Nothing in the records should be changed in the copy, though the pictures must be left out.

== Task inputs

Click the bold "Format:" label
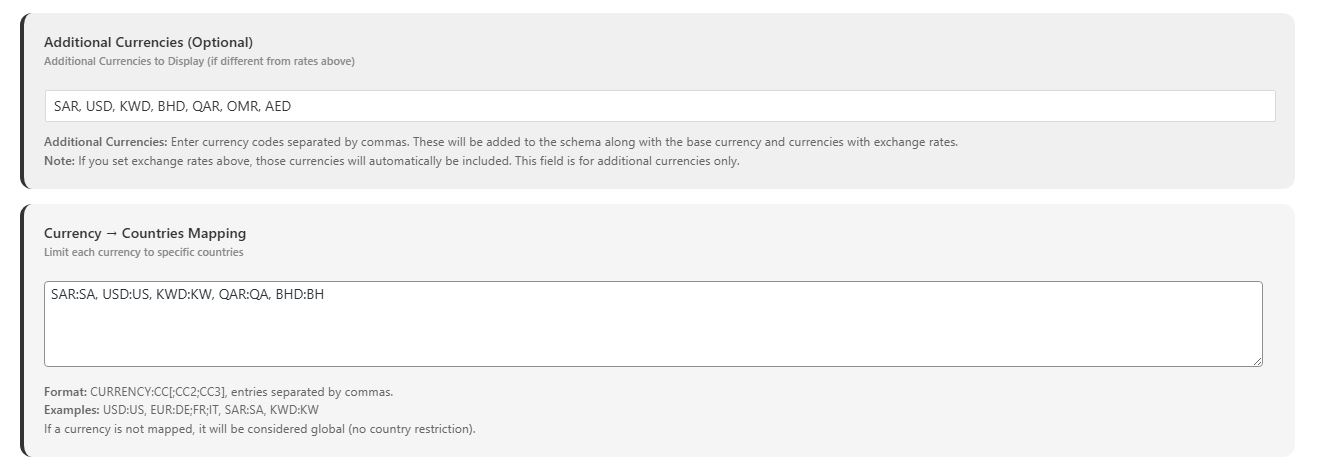The image size is (1333, 471). [66, 392]
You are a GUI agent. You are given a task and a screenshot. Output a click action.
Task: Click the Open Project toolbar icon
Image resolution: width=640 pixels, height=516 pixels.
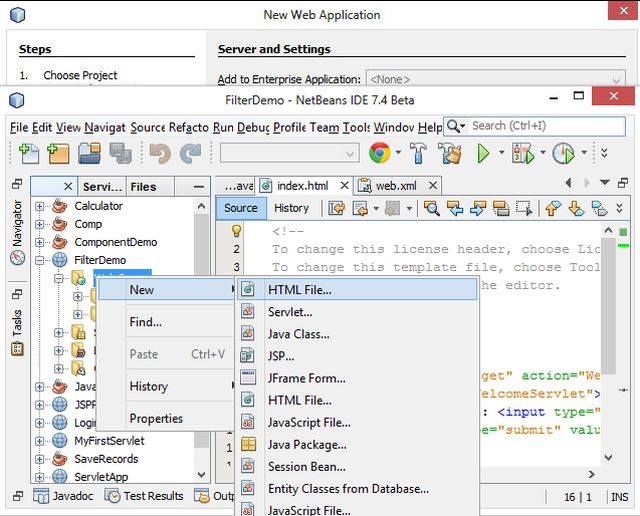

====

### Written response
Click the bold "Format:" label
The image size is (1333, 471). [66, 392]
You are a GUI agent. You are given a task and a screenshot. Output a click action.
Task: Click the Open Project toolbar icon
Image resolution: width=640 pixels, height=516 pixels.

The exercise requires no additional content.